If you have ever sustained a personal injury, it is possible that you are faced with a hospital lien on any injury you suffer from the person who caused the injury (the wrongdoer). A hospital lien basically surface when you are taken into emergency care after a car accident or a slip- and –fall and your insurance coverage is not enough to cover for your treatment and care.
It is very important that you have a personal injury attorney in Florida to guide you through the course of filing for a lien claim because, most times, the charges claimed for a lien are extremely inflated- always well above the amount a normal health insurer would give for the exact treatment. Notwithstanding the fact that hospitals and health care professionals have the regulatory rights to enforce these liens and they might not have to bring down the charges to the length they would for a person covered by insurance, your personal injury attorney can help you by bargaining and negotiating for what is truly fair to you.
Every state in the US has different rules by which it takes care of these personal injury issues and lately, the Florida Supreme Court was faced with responding to whether “reasonable charges” should be the discounted amount hospitals receive as whole payment to the insurer or if it should be the full, non-discounted payment bill forwarded to patients.
The Florida Supreme Court claims that this suit began as a result of a 2010 auto accident in which serious injury was suffered by the complainant. The complainant and her husband filed a personal injury lawsuit against the accused who is the driver of the other vehicle. They made a case claiming that the accident was caused by negligence on the part of the accused and sought damages for critical and permanent harms done and also for present and future medical bills. Complaint highlighted complainant’s medical bills incurred from over a dozen health providers and it totaled to an amount of $53,000. The medical bills were affixed with the complaint.
Different health care providers and doctors were invited to bear witness in regards to the rationality of the bill they delivered to the complainant.
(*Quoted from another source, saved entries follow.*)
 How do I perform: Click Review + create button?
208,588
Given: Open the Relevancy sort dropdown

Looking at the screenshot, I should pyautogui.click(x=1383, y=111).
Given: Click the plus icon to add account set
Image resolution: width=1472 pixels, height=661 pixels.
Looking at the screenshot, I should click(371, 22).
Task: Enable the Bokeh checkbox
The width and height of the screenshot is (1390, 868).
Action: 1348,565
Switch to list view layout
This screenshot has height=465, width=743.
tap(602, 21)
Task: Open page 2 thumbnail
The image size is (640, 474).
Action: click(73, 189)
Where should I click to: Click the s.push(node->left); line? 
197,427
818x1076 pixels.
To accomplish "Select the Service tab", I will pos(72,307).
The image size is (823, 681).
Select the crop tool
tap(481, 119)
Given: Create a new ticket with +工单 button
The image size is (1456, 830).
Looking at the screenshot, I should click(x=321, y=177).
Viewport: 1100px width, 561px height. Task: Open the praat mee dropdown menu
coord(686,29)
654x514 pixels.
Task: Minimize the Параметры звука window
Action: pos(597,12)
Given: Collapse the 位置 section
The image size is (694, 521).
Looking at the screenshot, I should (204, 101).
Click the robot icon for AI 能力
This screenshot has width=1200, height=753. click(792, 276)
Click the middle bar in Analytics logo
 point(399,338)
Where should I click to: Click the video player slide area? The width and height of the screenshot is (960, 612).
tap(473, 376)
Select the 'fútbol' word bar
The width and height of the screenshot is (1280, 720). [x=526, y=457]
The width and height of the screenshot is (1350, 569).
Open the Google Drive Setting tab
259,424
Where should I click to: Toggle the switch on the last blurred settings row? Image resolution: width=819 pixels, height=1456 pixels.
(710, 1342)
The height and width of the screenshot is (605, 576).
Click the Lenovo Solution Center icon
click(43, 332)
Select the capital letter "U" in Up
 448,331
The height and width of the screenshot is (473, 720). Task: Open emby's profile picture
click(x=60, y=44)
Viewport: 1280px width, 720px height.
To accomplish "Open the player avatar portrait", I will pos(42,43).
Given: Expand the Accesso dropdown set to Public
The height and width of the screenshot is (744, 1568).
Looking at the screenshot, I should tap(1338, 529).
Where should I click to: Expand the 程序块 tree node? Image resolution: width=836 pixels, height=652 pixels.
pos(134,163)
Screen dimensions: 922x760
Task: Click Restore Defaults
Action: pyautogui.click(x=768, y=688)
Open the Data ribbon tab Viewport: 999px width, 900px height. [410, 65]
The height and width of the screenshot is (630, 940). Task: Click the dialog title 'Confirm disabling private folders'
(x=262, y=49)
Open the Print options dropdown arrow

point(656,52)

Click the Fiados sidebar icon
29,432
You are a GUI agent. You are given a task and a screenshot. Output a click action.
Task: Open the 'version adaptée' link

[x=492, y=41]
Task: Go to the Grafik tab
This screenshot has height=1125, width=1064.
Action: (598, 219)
The complainant insisted that $53,000 was the charge she was billed for her medical expenses and that was what she would receive from the defendant. The defendant’s attorney argued that the complainant’s health insurance company paid just the sum of $18,300 to settle her medical expenses and as such, the amount featured on the complainant’s bill should be counted as inconsequential and be dismissed.
Defendant attorney sought that evidence of the bills received by the complainant should be suppressed or the discounted charge received by the hospital should be admitted to. In advance, defendant argued that making a comparison of the two bills proved that the initial bills were irrational. The court then dismissed evidence of the complainant’s full non-discounted medical bills.
An interlocutory appeal was filed by the complainant to the state court of appeals and the appeal court reversed the trial court judgment. Defendant appealed to the state supreme court and it reversed its judgment partially and affirmed it partially. The court ruled that while the appellate court’s decision is not applicable to personal injury lawsuits, the evidence in this case of discounted charges received by the health care providers may be admitted to in order to rebut the testimony of the complainant’s health care provider that the charges were “rational”.